The Adventures of Awkward and Dysfunctional
November 10, 2014
I have a bruise on my right shoulder. Yesterday, while walking toward the stretching mat in Noyes, I recognized a guy from class. I prepared myself to wave and say hey in a friendly but oh-so-casual manner. Instead, I rammed my right upper humerus into the wall. So in place of “hey, what’s up?” I moaned “OoOoh.”
“Awkward is endearing,” they say. At least that’s what I tell myself as I stumble away from yet another almost unbearably uncomfortable situation. Perhaps awkward can be endearing, but often it’s just inconvenient and unflattering. I’ve made a pattern of conspicuously awkwarding my way through life, and I’ve come to accept it as a gift.
For the social butterflies out there, or those in denial, allow me to enlighten you about one of the manifestations of awkwardness. No matter where you go on campus, you will have a number of vivid memories associated with every location, so that in passing through, you will have the opportunity to relive each and every humiliating event, sweaty palms and all.

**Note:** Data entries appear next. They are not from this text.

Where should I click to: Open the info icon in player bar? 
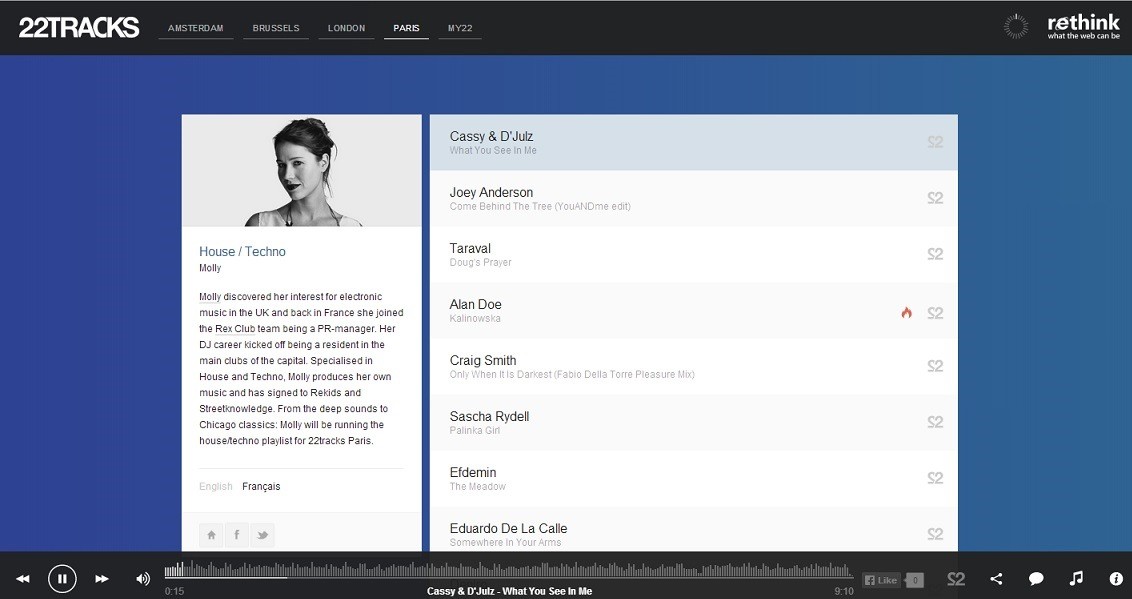(x=1116, y=579)
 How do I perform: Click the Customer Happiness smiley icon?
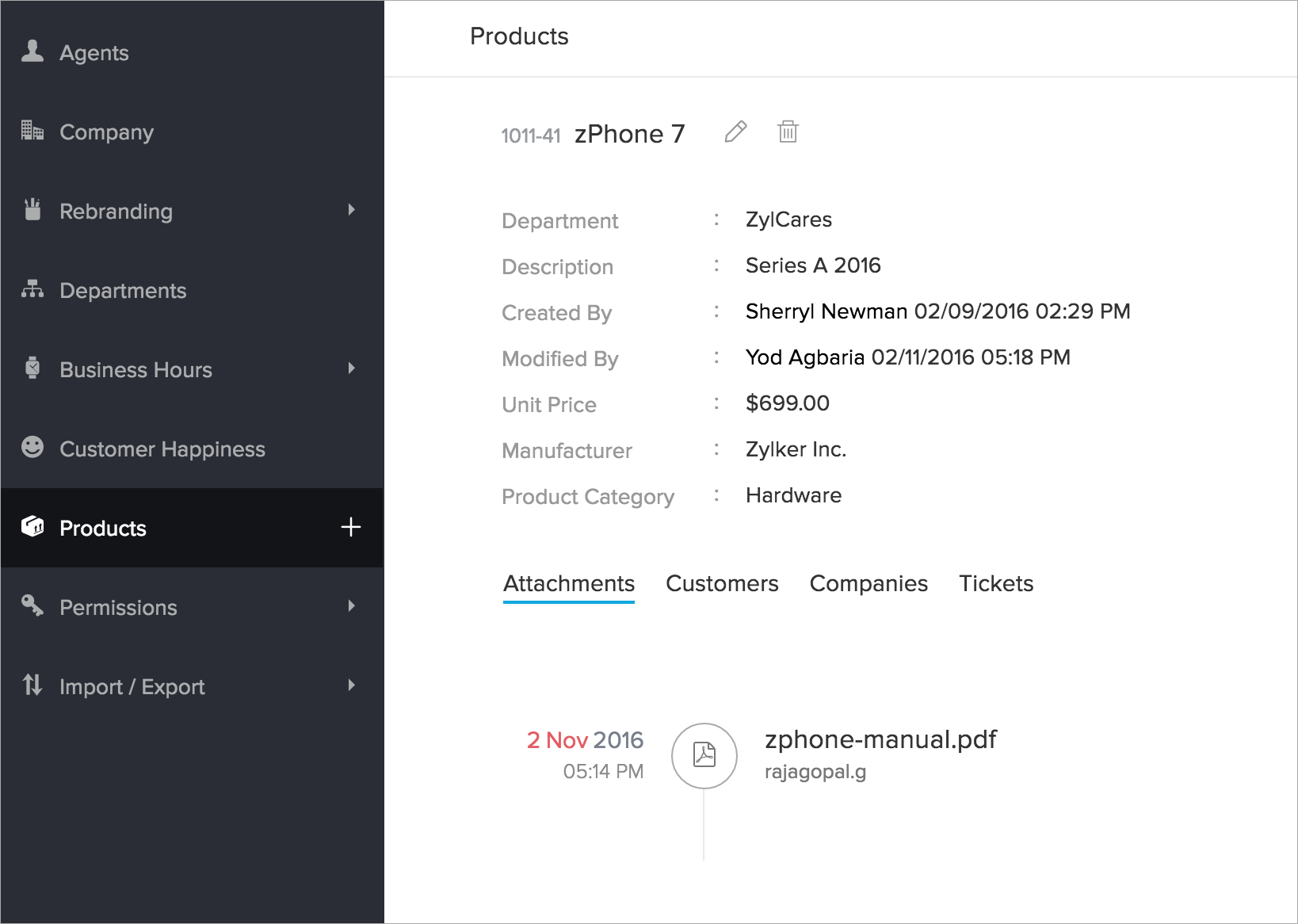pos(32,447)
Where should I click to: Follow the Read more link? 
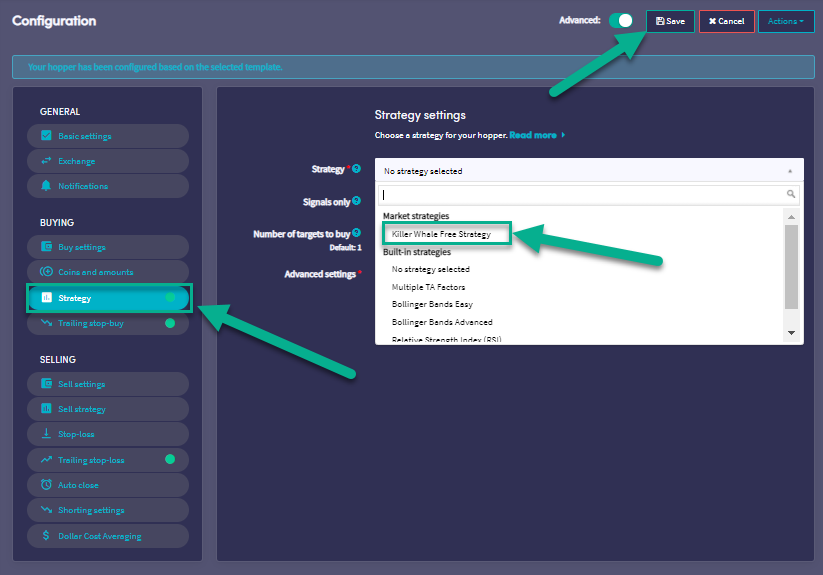tap(537, 135)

Take Noyes recreation center, for example. Within the fitness center alone, I’ve had many “moments,” and the shoulder bruise-inducing bumble was one of my most graceful.
The other day, as I was working out, I noticed water erupting from the neighboring elliptical. I looked over and realized that the girl next to me had just taken a sip of water and promptly choked on it. I turned to make eye contact with her and smiled widely, intending to impart the gesture with some implicit words of solidarity, something along the lines of “I know you feel silly, but it’s happened to all of us. I’m smiling because I’m on your side.” Unfortunately, my well-intended gesture was not received as anticipated. Judging by her immediate scowl, the girl must have understood the smile more along the lines of “You look so stupid right now. I’m totally laughing in your face. “
And then there was that time last year when I saw Ryan over by the multifunction rope pull down thing (how do you even use that anyway?). I’d seen Ryan around campus enough times to decide he was the most beautiful person at Cornell, but this particular day I had my mind set on telling him just that. I walked over and said, “Hi, I’m Katherine, and I know you have a girlfriend, so I’m not trying to hit on you, but I just wanted to let you know you are the most attractive person I’ve seen at Cornell.” (To be honest, I don’t understand why society must equate frankness with awkwardness, but that is an issue for another column.)
Sometimes awkward situations occur because I provoke them, but other times they really are unavoidable. Like the time my bodily functions betrayed me in the middle of a Hindu push-up. I had my headphones in so I didn’t know if my fart was loud enough that my neighbors on the stretching mat heard, or if I could play it off as someone else.
Though these situations have at times left me humiliated, frustrated, and wallowing in both physical and psychological discomfort, I have also come to appreciate the silver lining of the big, obnoxious cloud that is awkwardness. One benefit of awkwardness is its ability to put the recipient at ease and in fact boost his or her confidence. I have noticed that immediately upon detecting the awkwardness of one’s fellow interlocutor, one immediately abandons all needs to impress him or her. I have actually participated in conversations in which I was the less awkward of the two. From these conversations, I walk away bubbling with self-satisfaction and giving myself a pat on the back for having “won” the conversation.
I used to think only of myself in the wake of my awkward encounters; I’d reflect on, regret, and cringe at the things I did and said, considering only their effects on me. But now I focus on others; I consider myself a Good Samaritan of sorts, allowing others the opportunity to feel socially superior. I now can proceed in my awkward existence confidently, knowing that I am boosting egos everywhere I go.